Hillsborough's Sheriff David Gee has made an offer county officials shouldn't refuse. Gee wants to house the homeless in a work-release center that had been doing little more than collecting dust. There are many details to sort out before the facility could begin operating, but Gee's proposal represents the kind of broad partnership the county needs to address the dearth of housing for homeless. County Administrator Mike Merrill should move quickly to ready the property for new occupants, secure a competent nonprofit to run it and provide social services to make sure the homeless get the help they need.

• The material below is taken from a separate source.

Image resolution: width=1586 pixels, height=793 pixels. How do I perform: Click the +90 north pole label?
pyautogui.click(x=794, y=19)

Problems with the county's homeless program came to light last year after the Tampa Bay Times published a series of articles detailing the poor living conditions paid for on the taxpayers' dime. County employees were sending people to live in housing rife with insects, walls smeared with excrement and high crime. The county shut down its Homeless Recovery program on Dec. 31, pledging to turn over operations to nonprofits that specialize in working with this population.
Last month, county commissioners took the first step in revamping the program. They smartly authorized a $1.18 million contract with the nonprofit Metropolitan Ministries to provide temporary shelter for homeless families and women.

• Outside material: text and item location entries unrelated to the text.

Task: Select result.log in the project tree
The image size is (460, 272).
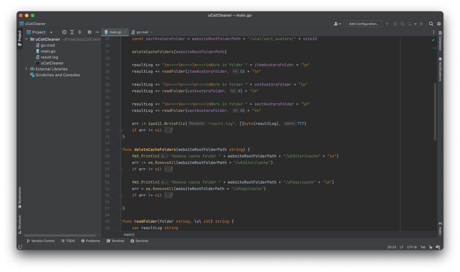Action: pyautogui.click(x=49, y=57)
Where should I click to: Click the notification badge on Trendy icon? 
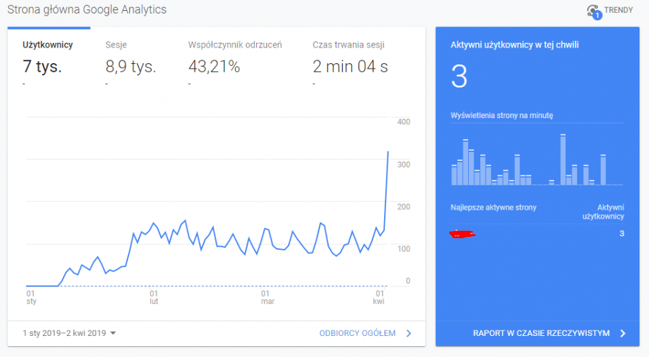pyautogui.click(x=598, y=15)
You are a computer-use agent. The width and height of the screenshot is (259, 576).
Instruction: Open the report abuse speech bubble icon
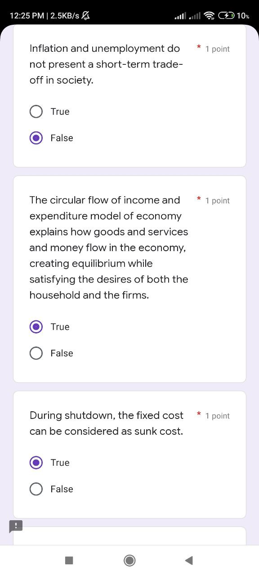(15, 526)
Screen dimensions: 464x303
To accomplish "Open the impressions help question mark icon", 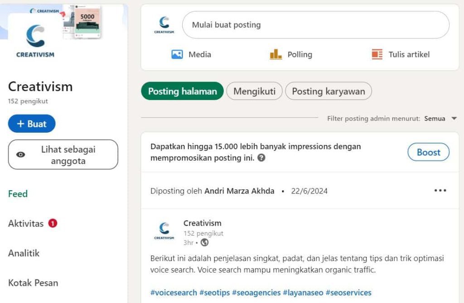I will click(262, 158).
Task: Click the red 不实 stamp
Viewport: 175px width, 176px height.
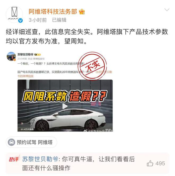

Now the work-release center, near the Orient Road Jail in east Hillsborough, provides another option for temporary housing. It has 175 beds, a cafeteria, easy access to bus services and office space that could house support services. Merrill says he is likely to accept Gee's offer. He also should embrace overtures from Hillsborough Tax Collector Doug Belden, who has said his staff could provide intake services at shelters and secure Florida birth certificates and ID cards for the homeless at no cost. Separately, Belden said he would work to raise money to support homeless services in Hillsborough.
Partnerships work, as evidenced by success stories like Pinellas County's Safe Harbor, a 470-bed temporary shelter in Largo run by the sheriff's office and funded by the county and several cities. Hillsborough should take note and follow suit.
The shortage of appropriate, temporary housing for the homeless is a huge problem that won't be solved overnight. Even with nonprofits in charge in Hillsborough, the lack of affordable housing looms large. But finally county officials are taking action — even if some of the most innovative ideas seem to be coming to Merrill and his staff instead of from them. They need to keep going and continue to put significant money and oversight behind promises to help the homeless find solutions both temporary and permanent.